ChequerBoard · 12/09/2021 12:40

[quote Justilou1]@speer - there is nothing in this at all for you, is there? DH gets crowned in glory and is the good guy (generous, fun uncle & brother) AND gets to go out and play, while you stay home and your generosity is not even acknowledged… OR you are the nasty, tight, stick in the mud who says no to this plan. You have been backed into a corner by DH. This is all on him.[/quote]

That's a very weird world view. Do you only buy gifts for others when there is 'something in it' for you??

Plumtree391 · 12/09/2021 12:45

It isn't really a question of whether he should or shouldn't put the money towards the gift; he doesn't have to but as a one off, it would be a very nice thing to do if he wants to and can afford it.

Nephew seems to have committed himself to something which he hadn't thought out properly. One thing that strikes me is how lovely to have a relative, not your child, who feels comfortable enough to ask an uncle to help. It demonstrates what a good relationship they have. I have no nieces or nephews but would like to think, if I did, I would have that sort of relationship with them. I have been a bit like that with the children of friends when they were young.

It's really up to your husband, op. I don't think it is a big enough deal for you to fret over as you've said you can afford it.

The nephew has to know that in future he must think things through properly in advance but, other than that, give unconditionally and think no more of it. Such a kind thing will be remembered by the nephew forever.

Raw data
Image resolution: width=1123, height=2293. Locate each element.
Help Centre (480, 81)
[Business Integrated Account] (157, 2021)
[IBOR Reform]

What you have to do
In the forum thread, what does Plumtree391 say the nephew has to know for the future?

Solution to the problem
He must think things through properly in advance.